TASK INSTRUCTIONS: List each line of the data that holds the string "agent", please.

[Saved entries]
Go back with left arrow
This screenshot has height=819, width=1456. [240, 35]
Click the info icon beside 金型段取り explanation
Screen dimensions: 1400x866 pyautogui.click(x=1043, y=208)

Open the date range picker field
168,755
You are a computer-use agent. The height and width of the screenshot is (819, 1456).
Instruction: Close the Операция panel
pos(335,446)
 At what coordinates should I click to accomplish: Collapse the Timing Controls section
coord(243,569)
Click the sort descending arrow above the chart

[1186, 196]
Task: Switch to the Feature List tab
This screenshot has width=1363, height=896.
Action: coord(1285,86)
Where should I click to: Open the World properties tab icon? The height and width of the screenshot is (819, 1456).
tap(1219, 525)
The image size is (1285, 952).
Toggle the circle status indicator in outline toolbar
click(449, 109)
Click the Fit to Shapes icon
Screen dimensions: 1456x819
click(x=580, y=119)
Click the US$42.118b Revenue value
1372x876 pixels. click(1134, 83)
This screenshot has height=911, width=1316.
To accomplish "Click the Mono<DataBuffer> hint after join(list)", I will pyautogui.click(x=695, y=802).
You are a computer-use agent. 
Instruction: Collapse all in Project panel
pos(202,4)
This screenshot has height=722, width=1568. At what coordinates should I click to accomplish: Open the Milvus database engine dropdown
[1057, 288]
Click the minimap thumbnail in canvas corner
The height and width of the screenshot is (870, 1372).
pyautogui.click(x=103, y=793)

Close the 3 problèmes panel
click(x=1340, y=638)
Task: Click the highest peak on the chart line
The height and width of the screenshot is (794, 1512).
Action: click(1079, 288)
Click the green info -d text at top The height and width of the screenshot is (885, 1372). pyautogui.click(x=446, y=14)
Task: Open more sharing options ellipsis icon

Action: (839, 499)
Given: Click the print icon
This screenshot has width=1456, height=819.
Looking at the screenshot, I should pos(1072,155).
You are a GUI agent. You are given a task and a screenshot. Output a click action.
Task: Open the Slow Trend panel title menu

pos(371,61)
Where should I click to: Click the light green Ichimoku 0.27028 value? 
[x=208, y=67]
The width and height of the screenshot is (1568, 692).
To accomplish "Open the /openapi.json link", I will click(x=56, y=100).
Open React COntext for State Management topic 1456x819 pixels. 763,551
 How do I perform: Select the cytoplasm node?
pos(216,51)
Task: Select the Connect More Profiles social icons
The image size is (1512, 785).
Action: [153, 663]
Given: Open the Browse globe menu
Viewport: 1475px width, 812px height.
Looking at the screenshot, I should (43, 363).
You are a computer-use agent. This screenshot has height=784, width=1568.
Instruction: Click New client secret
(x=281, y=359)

RESPONSE AREA:
You are a computer-use agent. The height and width of the screenshot is (819, 1456).
You are a computer-use agent. 
You are a GUI agent. You are given a task and a screenshot. Output a click action.
You are a computer-use agent. This screenshot has height=784, width=1568.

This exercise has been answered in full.